[EXERCISE DESCRIPTION] All of the entries must be duplicated exactly.

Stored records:
----------------
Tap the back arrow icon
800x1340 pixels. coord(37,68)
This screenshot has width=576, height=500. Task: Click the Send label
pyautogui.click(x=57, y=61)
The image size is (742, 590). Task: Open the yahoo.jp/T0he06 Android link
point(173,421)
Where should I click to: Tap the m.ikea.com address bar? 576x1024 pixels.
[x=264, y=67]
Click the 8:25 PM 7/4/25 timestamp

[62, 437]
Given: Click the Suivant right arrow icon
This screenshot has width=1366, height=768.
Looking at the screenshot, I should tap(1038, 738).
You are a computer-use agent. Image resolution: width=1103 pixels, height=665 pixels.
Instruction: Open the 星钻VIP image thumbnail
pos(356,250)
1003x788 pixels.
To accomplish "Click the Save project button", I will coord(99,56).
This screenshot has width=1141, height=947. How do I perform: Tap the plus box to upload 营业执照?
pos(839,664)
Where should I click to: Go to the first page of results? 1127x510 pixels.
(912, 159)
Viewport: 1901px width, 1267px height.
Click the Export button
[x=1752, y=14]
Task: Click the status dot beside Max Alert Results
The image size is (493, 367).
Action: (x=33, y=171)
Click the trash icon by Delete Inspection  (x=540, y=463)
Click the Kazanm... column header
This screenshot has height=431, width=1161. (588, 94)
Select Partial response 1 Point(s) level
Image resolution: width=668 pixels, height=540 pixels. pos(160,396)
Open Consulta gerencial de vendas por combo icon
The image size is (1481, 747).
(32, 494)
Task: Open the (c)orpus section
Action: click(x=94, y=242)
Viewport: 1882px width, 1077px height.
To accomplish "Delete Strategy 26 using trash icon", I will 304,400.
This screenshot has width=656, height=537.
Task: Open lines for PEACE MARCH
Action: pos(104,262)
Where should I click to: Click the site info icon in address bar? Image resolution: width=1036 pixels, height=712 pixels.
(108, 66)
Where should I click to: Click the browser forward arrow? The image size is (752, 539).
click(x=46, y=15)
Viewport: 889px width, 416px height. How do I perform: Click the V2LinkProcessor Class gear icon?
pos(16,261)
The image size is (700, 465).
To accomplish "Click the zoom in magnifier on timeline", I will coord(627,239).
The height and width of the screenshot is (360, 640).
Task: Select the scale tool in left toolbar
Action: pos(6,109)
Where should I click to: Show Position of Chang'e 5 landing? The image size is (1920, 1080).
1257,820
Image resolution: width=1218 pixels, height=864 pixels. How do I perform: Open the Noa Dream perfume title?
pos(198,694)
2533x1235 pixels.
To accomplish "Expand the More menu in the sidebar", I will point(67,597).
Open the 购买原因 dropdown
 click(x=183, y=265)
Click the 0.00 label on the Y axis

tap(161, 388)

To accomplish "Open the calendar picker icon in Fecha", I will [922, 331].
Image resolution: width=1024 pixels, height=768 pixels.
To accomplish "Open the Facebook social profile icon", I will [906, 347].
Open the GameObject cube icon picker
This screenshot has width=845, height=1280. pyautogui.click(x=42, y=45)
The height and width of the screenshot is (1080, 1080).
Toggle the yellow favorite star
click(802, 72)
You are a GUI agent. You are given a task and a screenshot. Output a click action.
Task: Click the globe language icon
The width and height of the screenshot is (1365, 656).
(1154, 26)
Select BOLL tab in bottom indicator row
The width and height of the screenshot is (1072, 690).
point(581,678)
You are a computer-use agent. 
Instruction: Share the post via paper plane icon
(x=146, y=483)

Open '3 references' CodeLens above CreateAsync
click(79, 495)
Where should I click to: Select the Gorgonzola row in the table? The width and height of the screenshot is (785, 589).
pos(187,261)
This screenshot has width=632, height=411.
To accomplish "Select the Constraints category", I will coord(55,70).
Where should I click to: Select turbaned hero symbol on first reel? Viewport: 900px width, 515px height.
----------------
[EXERCISE SOLUTION]
Tap the back arrow icon
800x1340 pixels. coord(37,68)
This screenshot has width=576, height=500. Task: Click the Send label
pyautogui.click(x=57, y=61)
The image size is (742, 590). Task: Open the yahoo.jp/T0he06 Android link
point(173,421)
Where should I click to: Tap the m.ikea.com address bar? 576x1024 pixels.
[x=264, y=67]
Click the 8:25 PM 7/4/25 timestamp

[62, 437]
Given: Click the Suivant right arrow icon
This screenshot has width=1366, height=768.
Looking at the screenshot, I should tap(1038, 738).
You are a computer-use agent. Image resolution: width=1103 pixels, height=665 pixels.
Instruction: Open the 星钻VIP image thumbnail
pos(356,250)
1003x788 pixels.
To accomplish "Click the Save project button", I will coord(99,56).
This screenshot has width=1141, height=947. How do I perform: Tap the plus box to upload 营业执照?
pos(839,664)
Where should I click to: Go to the first page of results? 1127x510 pixels.
(912, 159)
Viewport: 1901px width, 1267px height.
Click the Export button
[x=1752, y=14]
Task: Click the status dot beside Max Alert Results
The image size is (493, 367).
Action: (x=33, y=171)
Click the trash icon by Delete Inspection  (x=540, y=463)
Click the Kazanm... column header
This screenshot has height=431, width=1161. (588, 94)
Select Partial response 1 Point(s) level
Image resolution: width=668 pixels, height=540 pixels. pos(160,396)
Open Consulta gerencial de vendas por combo icon
The image size is (1481, 747).
(32, 494)
Task: Open the (c)orpus section
Action: click(x=94, y=242)
Viewport: 1882px width, 1077px height.
To accomplish "Delete Strategy 26 using trash icon", I will 304,400.
This screenshot has width=656, height=537.
Task: Open lines for PEACE MARCH
Action: pos(104,262)
Where should I click to: Click the site info icon in address bar? Image resolution: width=1036 pixels, height=712 pixels.
(108, 66)
Where should I click to: Click the browser forward arrow? The image size is (752, 539).
click(x=46, y=15)
Viewport: 889px width, 416px height. How do I perform: Click the V2LinkProcessor Class gear icon?
pos(16,261)
The image size is (700, 465).
To accomplish "Click the zoom in magnifier on timeline", I will coord(627,239).
The height and width of the screenshot is (360, 640).
Task: Select the scale tool in left toolbar
Action: pos(6,109)
Where should I click to: Show Position of Chang'e 5 landing? The image size is (1920, 1080).
1257,820
Image resolution: width=1218 pixels, height=864 pixels. How do I perform: Open the Noa Dream perfume title?
pos(198,694)
2533x1235 pixels.
To accomplish "Expand the More menu in the sidebar", I will point(67,597).
Open the 购买原因 dropdown
 click(x=183, y=265)
Click the 0.00 label on the Y axis

tap(161, 388)

To accomplish "Open the calendar picker icon in Fecha", I will [922, 331].
Image resolution: width=1024 pixels, height=768 pixels.
To accomplish "Open the Facebook social profile icon", I will [906, 347].
Open the GameObject cube icon picker
This screenshot has width=845, height=1280. pyautogui.click(x=42, y=45)
The height and width of the screenshot is (1080, 1080).
Toggle the yellow favorite star
click(802, 72)
You are a GUI agent. You are given a task and a screenshot. Output a click action.
Task: Click the globe language icon
The width and height of the screenshot is (1365, 656).
(1154, 26)
Select BOLL tab in bottom indicator row
The width and height of the screenshot is (1072, 690).
point(581,678)
You are a computer-use agent. 
Instruction: Share the post via paper plane icon
(x=146, y=483)

Open '3 references' CodeLens above CreateAsync
click(79, 495)
Where should I click to: Select the Gorgonzola row in the table? The width and height of the screenshot is (785, 589).
pos(187,261)
This screenshot has width=632, height=411.
To accomplish "Select the Constraints category", I will coord(55,70).
Where should I click to: Select turbaned hero symbol on first reel? Viewport: 900px width, 515px height.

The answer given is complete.